To use the cant of books that rant of literary men --
I cannot "dash off" poetry, and often have regrets
That I'm not like the writers they describe in novelettes.
They always have ideas of the most attractive brand,
And flinty-hearted editors just taken 'em by the hand,
And load 'em up with whisky and Egyptian cigarettes,
While they write their way to glory -- that's the way in novelettes.
Oh! the shilling novelette! I must own I've got a "set"
On the preternatural pressman of the shilling novelette.
The literary hero's pen runs like an auto-car,
In quickest time he "jerks" a rhyme or "fakes" a comic par;
Collectors prize his signature -- he laughs a scornful laugh
As with his auto-mobile pen he pens his autograph.

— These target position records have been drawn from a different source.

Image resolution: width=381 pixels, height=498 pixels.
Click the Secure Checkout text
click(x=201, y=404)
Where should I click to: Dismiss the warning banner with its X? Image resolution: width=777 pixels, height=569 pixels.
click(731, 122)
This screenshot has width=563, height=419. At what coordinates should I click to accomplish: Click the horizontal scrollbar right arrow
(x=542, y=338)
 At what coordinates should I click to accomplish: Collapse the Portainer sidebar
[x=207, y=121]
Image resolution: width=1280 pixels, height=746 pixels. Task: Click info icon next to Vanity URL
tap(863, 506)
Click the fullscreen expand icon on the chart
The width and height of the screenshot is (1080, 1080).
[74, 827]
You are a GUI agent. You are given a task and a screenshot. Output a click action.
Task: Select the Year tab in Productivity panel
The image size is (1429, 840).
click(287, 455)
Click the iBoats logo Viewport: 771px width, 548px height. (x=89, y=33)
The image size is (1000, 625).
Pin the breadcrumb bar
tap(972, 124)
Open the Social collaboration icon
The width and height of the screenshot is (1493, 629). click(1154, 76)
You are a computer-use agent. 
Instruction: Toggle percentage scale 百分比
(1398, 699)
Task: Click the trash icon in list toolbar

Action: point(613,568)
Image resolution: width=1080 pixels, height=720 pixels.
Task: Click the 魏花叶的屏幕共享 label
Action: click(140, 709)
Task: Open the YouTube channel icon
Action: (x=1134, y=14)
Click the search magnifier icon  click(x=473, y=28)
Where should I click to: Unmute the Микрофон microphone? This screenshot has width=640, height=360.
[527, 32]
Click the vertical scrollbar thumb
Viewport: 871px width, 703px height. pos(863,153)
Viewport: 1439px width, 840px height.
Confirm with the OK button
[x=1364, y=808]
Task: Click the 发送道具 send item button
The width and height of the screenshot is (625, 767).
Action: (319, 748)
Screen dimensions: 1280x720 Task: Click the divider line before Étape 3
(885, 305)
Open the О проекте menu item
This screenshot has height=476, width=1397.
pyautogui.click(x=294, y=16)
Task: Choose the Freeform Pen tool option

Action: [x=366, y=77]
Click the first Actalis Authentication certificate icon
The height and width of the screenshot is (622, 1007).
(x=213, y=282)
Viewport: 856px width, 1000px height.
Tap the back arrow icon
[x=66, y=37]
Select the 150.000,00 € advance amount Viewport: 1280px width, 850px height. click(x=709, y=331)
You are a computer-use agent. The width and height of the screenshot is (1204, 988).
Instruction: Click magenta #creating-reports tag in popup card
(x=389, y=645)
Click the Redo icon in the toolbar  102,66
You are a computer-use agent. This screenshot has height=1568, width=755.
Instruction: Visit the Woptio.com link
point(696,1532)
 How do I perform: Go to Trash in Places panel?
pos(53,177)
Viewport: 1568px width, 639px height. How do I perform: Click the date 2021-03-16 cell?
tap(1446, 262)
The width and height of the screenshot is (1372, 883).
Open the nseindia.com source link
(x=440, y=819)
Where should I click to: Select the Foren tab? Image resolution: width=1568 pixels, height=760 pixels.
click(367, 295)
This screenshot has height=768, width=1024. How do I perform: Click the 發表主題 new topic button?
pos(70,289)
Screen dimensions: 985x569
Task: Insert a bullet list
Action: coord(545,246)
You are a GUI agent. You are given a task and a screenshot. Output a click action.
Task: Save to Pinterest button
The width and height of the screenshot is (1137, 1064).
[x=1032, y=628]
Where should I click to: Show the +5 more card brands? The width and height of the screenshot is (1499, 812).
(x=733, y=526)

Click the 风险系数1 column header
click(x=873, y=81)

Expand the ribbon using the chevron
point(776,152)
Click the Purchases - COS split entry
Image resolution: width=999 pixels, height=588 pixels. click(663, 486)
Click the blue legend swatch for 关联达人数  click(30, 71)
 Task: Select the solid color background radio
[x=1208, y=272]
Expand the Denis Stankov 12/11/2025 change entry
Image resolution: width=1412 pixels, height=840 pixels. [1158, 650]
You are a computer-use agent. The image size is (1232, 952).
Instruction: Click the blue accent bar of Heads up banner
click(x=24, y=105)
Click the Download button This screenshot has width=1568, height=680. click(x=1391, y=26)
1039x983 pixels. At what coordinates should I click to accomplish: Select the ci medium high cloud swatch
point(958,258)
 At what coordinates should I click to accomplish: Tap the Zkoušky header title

It doesn't matter what he writes, or how he slings it out,
Or whether it's in prose or verse, or what it's all about;
It always knocks the public, and with shekels fills the net
Of the Admirable Crichton of the silly novelette.
Oh! the silly novelette! Just the greatest fraud I've met
Is that quill-propelling person in the silly novelette.
He writes an ode at six years old that takes the town by storm;
At twelve attains the highest planes of literary form,
And editors of magazines crawl half across the town
To beg a page of priceless "screed," and plank their guineas down,
He climbs Fame's ladder at a bound or two, the novels say,
(Of course, for he's a "bounder" too -- but that is by the way).
But how the public eulogise, and how the critics pet,
The literary flier of the spicy novelette!
Oh! the spicy novelette! I've a very heavy debt
Which I mean to settle some day with the spicy novelette.